"The book paints a vivid portrait of life for the Jews in the Netherlands under Nazi occupation." from a review by Dennis McLellan in the L.A. Times, 2/28/1999
This interesting memoir, written by a Jewish Holocaust survivor from the Netherlands who was in hiding during the war, gives us an inside look at the situation of Dutch Jews immediately before and during World War II. Flory Van Beek was in her teens when the war broke out. She and her future husband, a German Jew living in Holland, tried to flee Holland by booking passage to Chile on the Simon Bolivar but on the second day out, on November 18, 1939, the ship hit German mines and exploded. She and Felix, badly wounded, recovered in England for many months, but because Felix was a German national, he was not allowed to stay, so they returned to Holland and went into hiding.
Because the author’s family had lived in the Netherlands for many generations, it is clear she felt very attached to her country and her fellow countrymen. She talks at length about the Dutch character and their general resistance to the Germans. The partisans went on many dangerous missions to find safe housing for homeless Jews, to make inquiries, to pass information along, to forge false identity papers and food coupons. Van Beek and her husband’s fear is palpable while being hidden away and equipped with false papers. Because they were worried about having been detected, they had to move more than once. There were many close calls when they thought they would be caught for sure.

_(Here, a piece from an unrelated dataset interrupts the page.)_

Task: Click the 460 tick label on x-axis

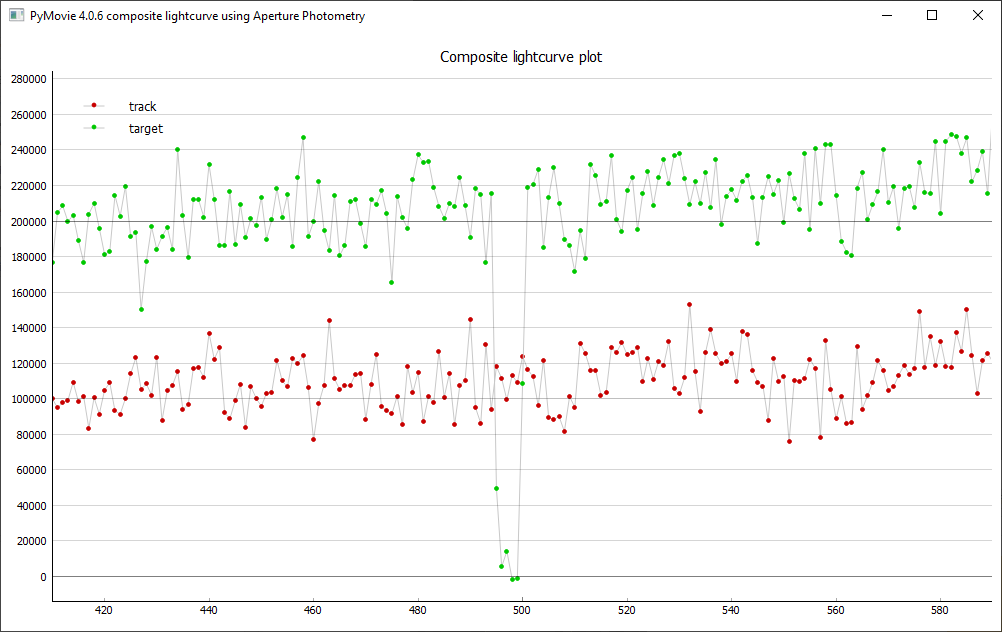Action: tap(313, 609)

It’s very interesting and unsettling to experience the progress of the war through the eyes of the author, her family and their protectors because we now have the larger picture. Despite the Nazi rules against owning radios, the partisans hid crystal radio sets in their attics and they gathered around to listen to the BBC and follow in an atlas the Allies’ progress. When America entered the war they were sure it would be over soon. But as it dragged on for years, the tension became unbearable and they were often in despair. When the Germans finally did surrender, the author describes the jubilation in the streets, but then came the hard task of taking stock and seeing who had made it through the war and who hadn’t. She makes the point that out of approximately 140,000 Dutch Jews, only about 6,000 survived.
Throughout this whole period the author clipped articles and her husband kept a diary that stretched into three volumes.Their collection, buried during the war, came with them to America, but she couldn't bear to look at it for many years. In 1984 when she did start reading it, the material helped her to write this book. The the collection is now part of the archives of the US Holocaust Museum in Washington DC.
Last names are confusing in this memoir. It is clear that Flory’s maiden name was Cohen. From a document included, it’s clear that her mother’s maiden name was van Beek. She dedicates this book to her Cohen brothers and sister and to her mother-in-law Jette Aufhauser. It’s likely that to avoid having the German last name of Aufhauser, or the Jewish last name of Cohen, Felix and Flory at some point (probably during the war, when they got married) adopted her mother’s maiden name of van Beek.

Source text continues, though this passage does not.